DIRECTIONS –
Set down, please, exactly the lines below that run from the line with "Instruction: Select the Debug build target" to the line with "Click empty black canvas below the shapes", both lines included.

[[ RECORDS PROVIDED open ]]

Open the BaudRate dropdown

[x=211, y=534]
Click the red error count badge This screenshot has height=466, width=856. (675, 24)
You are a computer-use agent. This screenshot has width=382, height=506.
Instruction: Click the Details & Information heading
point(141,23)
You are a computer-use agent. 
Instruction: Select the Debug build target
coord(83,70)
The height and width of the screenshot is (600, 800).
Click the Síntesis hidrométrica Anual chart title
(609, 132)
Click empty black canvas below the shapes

[[ RECORDS PROVIDED closed ]]
[[ RECORDS PROVIDED open ]]

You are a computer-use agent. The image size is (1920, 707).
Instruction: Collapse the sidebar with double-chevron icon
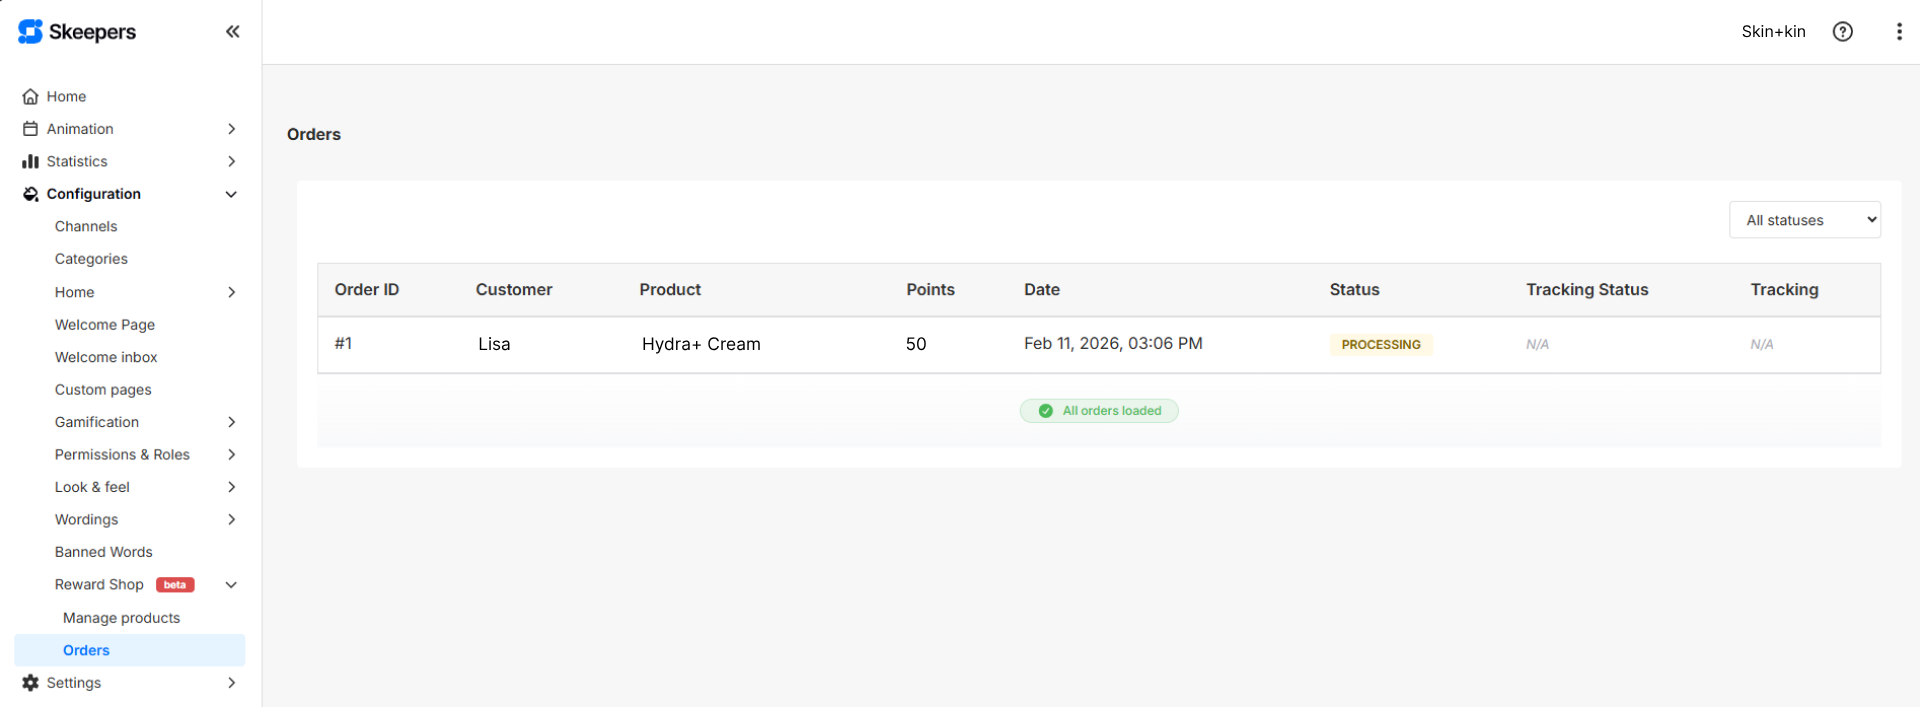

[[ RECORDS PROVIDED closed ]]
[[ RECORDS PROVIDED open ]]

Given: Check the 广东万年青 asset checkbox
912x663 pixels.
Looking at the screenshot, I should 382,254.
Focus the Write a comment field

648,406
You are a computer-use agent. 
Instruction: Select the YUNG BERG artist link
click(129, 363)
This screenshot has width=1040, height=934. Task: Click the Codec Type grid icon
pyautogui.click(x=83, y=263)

[[ RECORDS PROVIDED closed ]]

OUTPUT OF THE TASK –
Instruction: Select the Debug build target
coord(83,70)
The height and width of the screenshot is (600, 800).
Click the Síntesis hidrométrica Anual chart title
(609, 132)
Click empty black canvas below the shapes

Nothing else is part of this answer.